A finales del siglo pasado, bajo el edificio se construyó la estación de metro Borovítskaya y los fundamentos de la antigua construcción no aguantaron por lo que bajaron el nivel y los recubrimientos se agrietaron. Las autoridades de Moscú empezaron la restauración, pero como no había dinero suficiente se pararon las obras. “Hasta el momento de la restauración, había una línea ferroviaria bajo tierra, con la que se transportaban libros desde la Casa de Pashkov hasta el edificio principal. Según cuentan los más veteranos, hace unos diez años los jóvenes en prácticas fumaban en el túnel sentados en las vagonetas. Ahora se han quitado los raíles y las vagonetas, pero se conserva el túnel”, cuenta Valeri Manzhos.
 
Afortunadamente, gracias a un grupo de gente con iniciativa y medios, la Casa de Pashkov fue restaurada en el año 2007. Ahora las paredes de este edificio albergan además un museo de rarezas bibliográficas, un depósito de notas y mapas. Yulia Vishniakova, trabajadora del departamento de investigación cuenta: “Guardamos libros de valor, los así llamados monumentos literarios, como ediciones de Alberto Durero o Alexánder Pushkin publicadas en vida de estas personalidades. También tenemos una edición de las fábulas de Krilov del año 1855”, con la letra impresa en plata. La joya del depósito son los “elzerviris”, libros  impresos a finales del siglo XVI con una tipografía holandesa que pertenecía a la familia Elzervir, cuya particularidad es el formato pequeño, cómodo para los viajes.
 
El depósito de manuscritos es la sección más antigua, más amplia y una de las más cerradas de Casa de Pashkov. “Es difícil tener acceso a esta parte, tanto al depósito como en general.

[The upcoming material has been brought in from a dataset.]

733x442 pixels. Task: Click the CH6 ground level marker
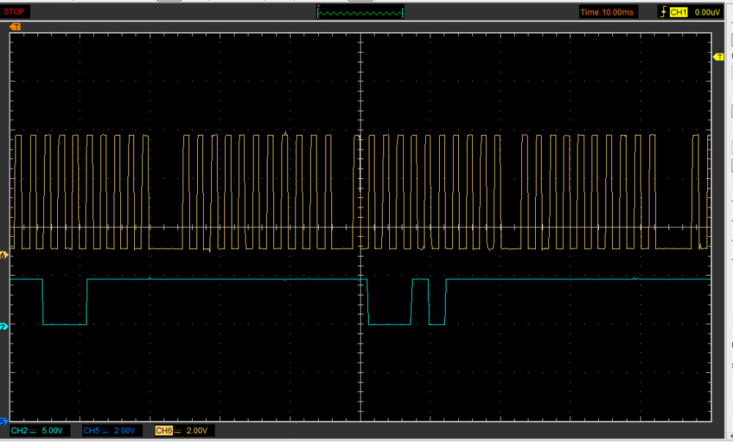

Hay cuatro trabajadores que se ocupan de la digitalización y actualmente están trabajando en el fondo de la Academia Espiritual de Moscú”, comenta Manzhos. “La superficie subterránea bajo la Casa de Pashkov es de 4.000 metros cuadrados. Además del propio depósito, en los sótanos hay tres habitaciones adyacentes ya que en el depósito las condiciones de la temperatura ambiental y de la humedad no son muy agradables”.
 
En la Biblioteca Lenin hay más de 40 millones de unidades en total, de las cuáles está digitalizada una pequeña parte. Existe un ambicioso proyecto para digitalizar todos los fondos para el año 2015. Todos los materiales que existen en versión electrónica son accesibles a través de Internet. Pero eso no significa que la biblioteca se vacíe y los libros vayan a acabar acumulando polvo en las estanterías. Los libros electrónicos todavía no pueden sustituir el romanticismo de los impresos.